Viele der Aidshilfen wurden von Betroffenen unter grossen persönlichen Opfern ins Leben gerufen. Manche aus der Gründergeneration sind an der Krankheit selbst gestorben. Es ist ein Schlag in deren Gesicht, wenn 25 Jahre später eine Politikerin die Aidshilfe als Vehikel für ihren Wahlkampf instrumentalisiert und dafür schönes Geld bekommt.

Mit Verlaub: Ein aufs Vollpensum hochgerechnetes Jahressalär von einer Viertelmillion für ein Ehrenamt, das geht nicht, auch nicht zum reduzierten Tarif. Nicht bei diesem Thema, nicht auf dem Rücken von HIV- oder Aids-Kranken, die mit IV-Renten oft am Existenzminimum leben.

Vielleicht hätten wir Doris Fiala ja nochmals schlüpfen lassen, hätte nicht sie selbst die Flötentöne eines «Herzensanliegens» angeschlagen. Und wäre sie nicht in Zetermordio ausgebrochen, als die Kritik an dem Honorar von 500000 Franken begann.

Kritische Grundsatzfragen gefallen lassen muss sich jedoch auch die Leitung der Aids-Hilfe Schweiz, und das nicht bloss wegen dieser präsidialen Fehlbesetzung. Es ist symptomatisch, dass die AHS mit der gründlich verpatzten Personalie eine weit prominentere Resonanz erhalten hat als für sämtliche Aktivitäten ihres Kerngeschäfts im letzten Jahr.

Die Frage sei erlaubt, ob die rückläufigen Spendenzahlen nicht ein Signal dafür sind, dass die Aidshilfen angesichts der heutigen Therapiemöglichkeiten ihre Notwendigkeit verloren haben und eigentlich abgeschafft oder von einer Patientenhilfsorganisation wie der SPO übernommen werden könnten?

Bevor nun der Chor der Aids-Funktionäre das Hohelied auf die eigene Unentbehrlichkeit anstimmt, möchten wir lieber von den Betroffenen hören, welche Aktivitäten der Aids-Hilfe Schweiz in deren Alltag bei ersatzloser Streichung als Manko bemerkbar würden. Die Plakate der Cervelat-Promis, die mehr fürs eigene Gesicht als gegen HIV-Diskriminierung werben? Die «witzige» Velokurier-Sommerkondom-Aktion oder die x-te Insider-Veranstaltung zur Situation der Subsahara-MigrantInnen? Ich weiss es nicht, ich frag ja nur.

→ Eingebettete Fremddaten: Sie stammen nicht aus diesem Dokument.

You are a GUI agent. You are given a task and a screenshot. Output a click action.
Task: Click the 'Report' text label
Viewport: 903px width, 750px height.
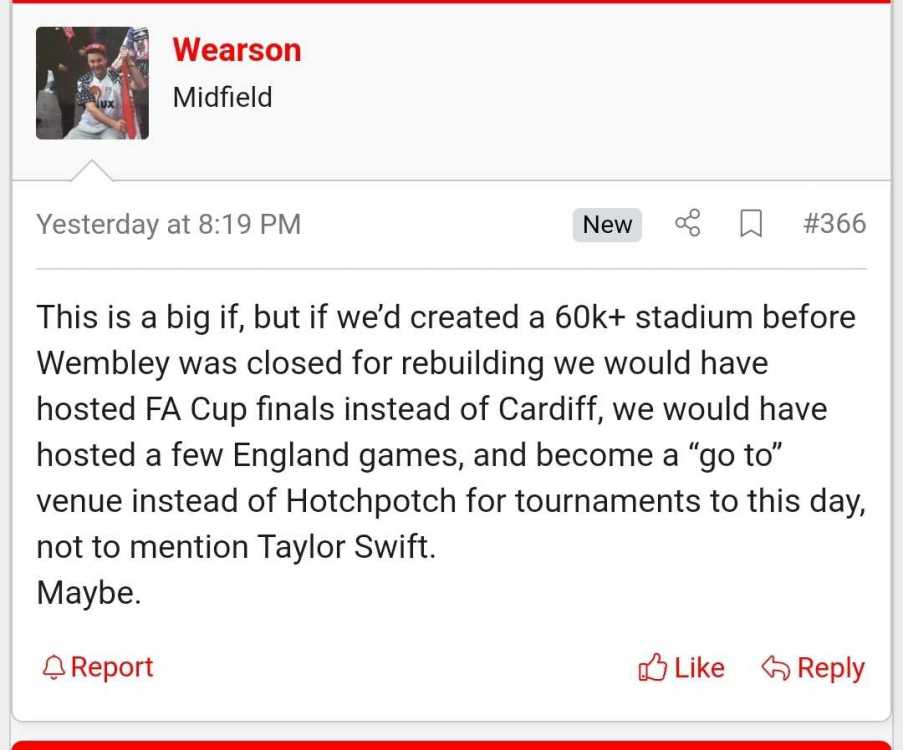112,668
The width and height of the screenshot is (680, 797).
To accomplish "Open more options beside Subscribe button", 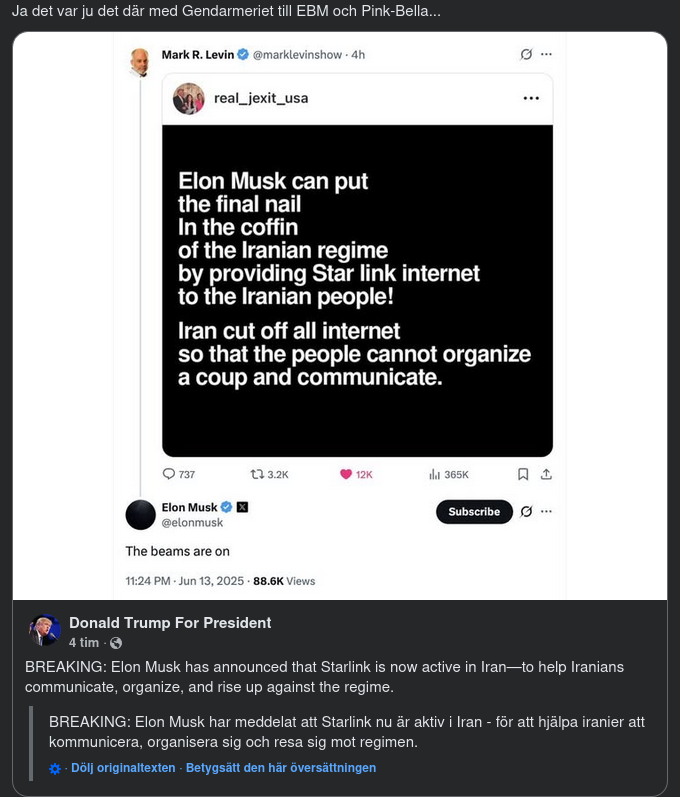I will point(546,511).
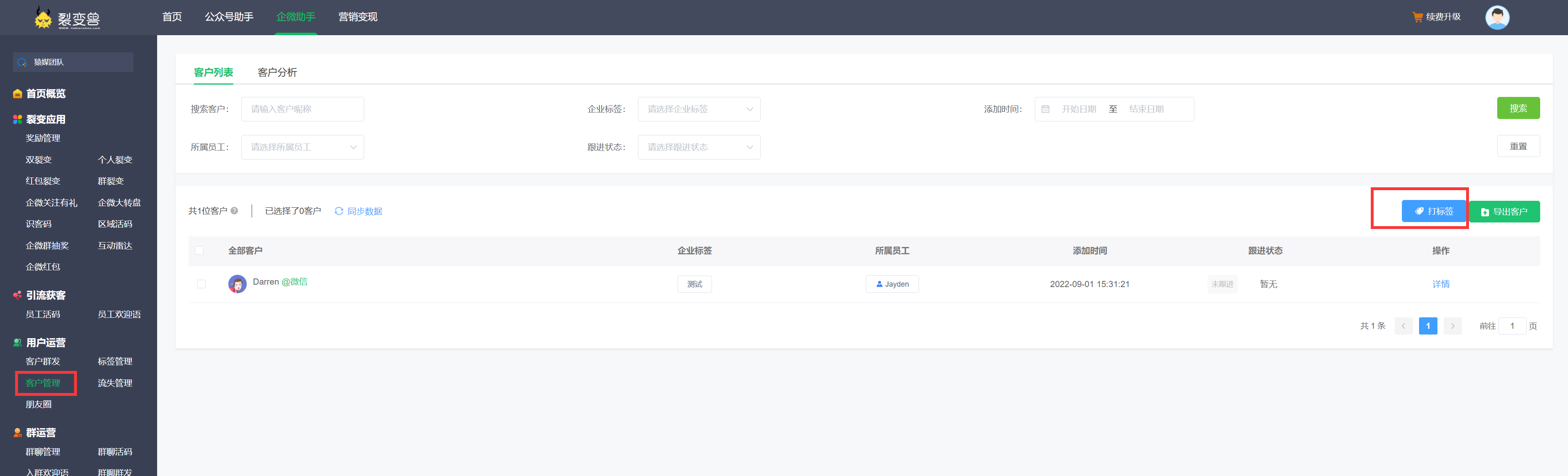
Task: Click the help question mark beside 共1位客户
Action: 234,211
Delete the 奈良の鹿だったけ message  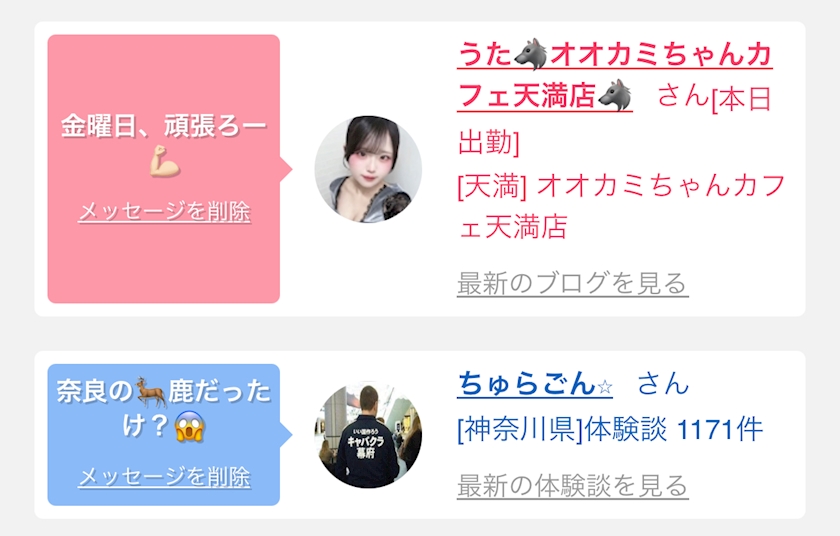[164, 477]
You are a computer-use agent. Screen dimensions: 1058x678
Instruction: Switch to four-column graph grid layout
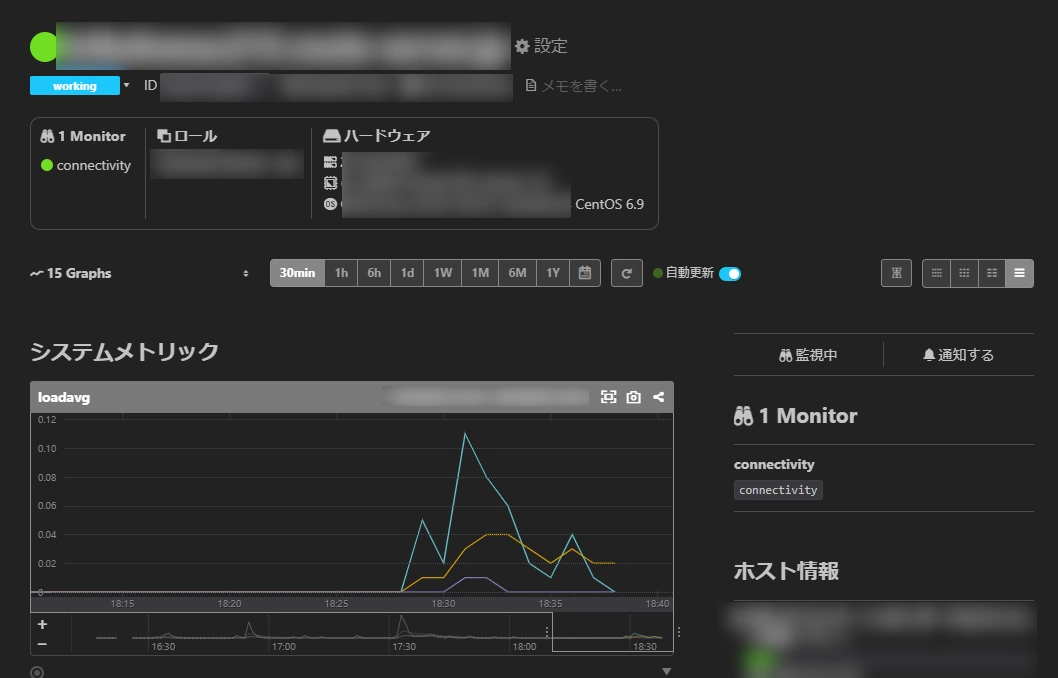click(937, 273)
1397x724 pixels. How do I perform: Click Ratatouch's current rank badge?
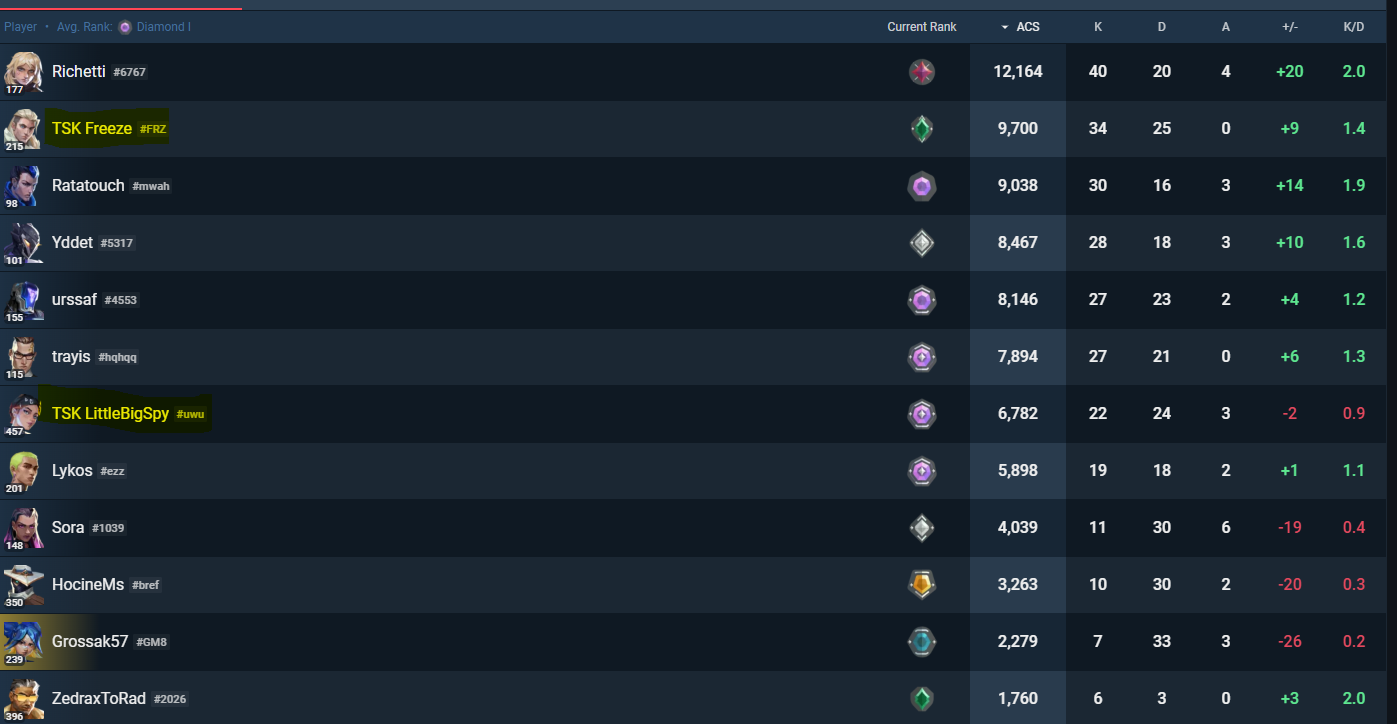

Dass sich die Aids-Hilfe Schweiz wie ein Mann hinter das Honorar ihrer als Spendeneintreiberin gewählten Präsidentin stellt, scheint logisch: Man hat über lange Jahre zu gut von der Aidsproblematik gelebt, als dass man die wohlausgestatteten Funktionärsbüros kampflos räumen möchte. Nachdem Fialas eigener Anstand nicht funktioniert hat, hätte ihr wenigstens einer der vielen Kommunikationsköpfe in der AHS – von denen diese mehr Nasen auflistet als etwa die Bundeskanzlei – deutsch und deutlich hinter die Ohren schreiben müssen, dass das, was salärmässig für die private Ich-AG vielleicht noch drinliegt, für eine öffentlich exponierte Non-Profit-Organisation keinesfalls geht.

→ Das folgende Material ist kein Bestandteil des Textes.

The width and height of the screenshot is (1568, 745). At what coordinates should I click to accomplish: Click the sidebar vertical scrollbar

Und wenn schon, dann wäre Doris Fiala besser beraten gewesen, nach ihrer Wahl zu schweigen und sich ans bezahlte Werk zu machen, statt mit süsslichen Wortblasen das unheilige Hochamt des Herzensanliegens zu zelebrieren. Dann hätte wohl auch niemand eine «Sau durch die Gassen» zu treiben gehabt.

Die externen Kolumnisten und Kommentatoren des «Sonntags» äussern in ihren Beiträgen ihre persönliche Meinung.